Rehoboth considering wireless antenna design zones

As part of code rewrite, each of five areas would have a list of preferred aesthetics
February 20, 2022

Story Location:
Rehoboth Beach City Hall
229 Rehoboth Avenue
Rehoboth Beach, DE 19971
United States

As part of the continued rewrite of city code related to installation of wireless antennas, Rehoboth Beach is considering the implementation of five design zones throughout town. Each zone would have a list of preferred aesthetics.

Julie Elias, CTC Technology wireless siting manager and project analyst, has been the consultant working with the city through the rewrite. During a meeting Feb. 7, she said creating the zones gives the telecommunications companies a clear list of requirements before even approaching the city about new antennas. 

As proposed, the five zones would be residential, commercial, central corridor, Boardwalk and Boardwalk adjacent. In each zone, the code provides the order of priority from most preferable to least preferable design.

For example, in residential, the most preferable design option would be for a company to colocate its antenna on an existing wooden utility pole, with the conduit and any accessory equipment painted to match the existing pole. The next preferable options would be for the company to replace an existing pole, with accessory equipment painted to match. Finally, the least preferable option would be to install a new decorative pole that is ‘aesthetically consistent’ with existing poles. If there are no existing metal light poles or decorative poles, the wording calls for a new pole to be installed in line with other poles on the block. The residential zone makes up a significant portion of the entire city.

In the commercial zone, the most preferable antenna option is placement on a commercial building rooftop, and equipment must be mounted in an antenna enclosure the same color or design as the building.

In the central corridor zone, which is basically Rehoboth Avenue, the proposed wording would only allow for new antennas to be collocated on wireless support structures in the median, similar to what AT&T did a couple years ago with its antennas when it replaced existing street lights.

The Boardwalk adjacent zone, north of Hickman Street, would be 30 feet from the west edge of the Boardwalk. From Hickman Street south, the zone would be 90 feet from the west edge of the Boardwalk.

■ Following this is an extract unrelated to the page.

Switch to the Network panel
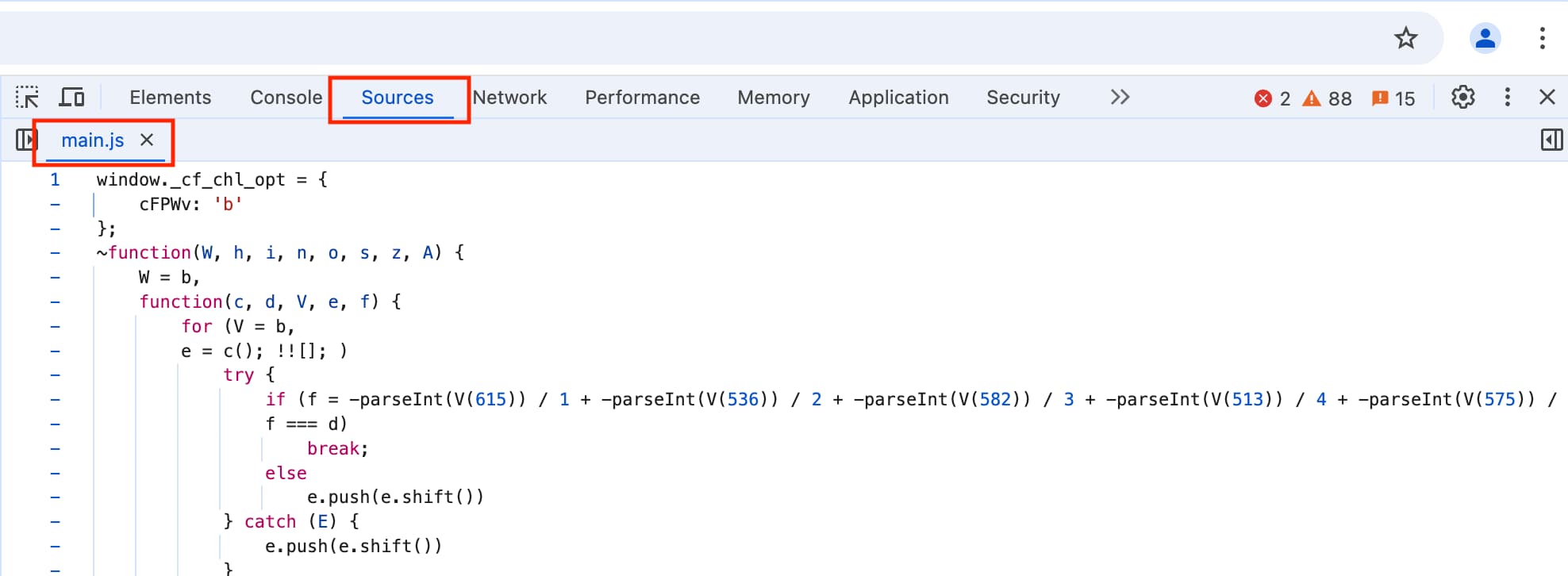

The Boardwalk zone essentially means equipment replacing the light fixtures on the east side of the Boardwalk.

The creation of the zones isn’t the only code section the city is examining. As proposed, the height of the antenna canister couldn’t be taller than three feet; ground-mounted equipment couldn’t exceed 36 inches in any dimension; pole-mounted equipment couldn’t be larger than 12 cubic feet in volume, wider than 24 inches or protruding more than 12 inches; and an antenna would have to be 30 feet from the nearest residential dwelling, 20 feet from the nearest commercial dwelling, 250 from the nearest elementary school and park, 300 feet from another antenna from the same company, and 100 feet from an antenna of a different company.

Use of best available technology

Commissioners also continued their discussion on wording related to telecommunication companies using the best available technology when installing antennas. During the last meeting, commissioners said they would like to see the wording in the code. However, the consultant has said it’s not necessary.

During the Feb. 7 meeting, Mayor Stan Mills read aloud a letter from Bonnie Metz, Verizon director of state government affairs. The letter said the city doesn’t have the right to tell Verizon, or any telecommunications company, what technology to use. Mills said AT&T supports what Verizon said.

Elias said she and her colleagues aren’t aware of any municipality that has undertaken the task of writing language that would require the use of best available technology, which would mean it would have to be a customized project and take an enormous effort.

Resident Michael Strange called the letter from Metz a scare tactic and said including the language allows the city to be up to date all the time. It’s no more burdensome on the companies than other infrastructure improvements, he said.

Ultimately, the commissioners directed the consultant to craft wording that has the weight of the phrase “best available technology,” without using that phrase. No time frame was set for when the issue would be discussed again.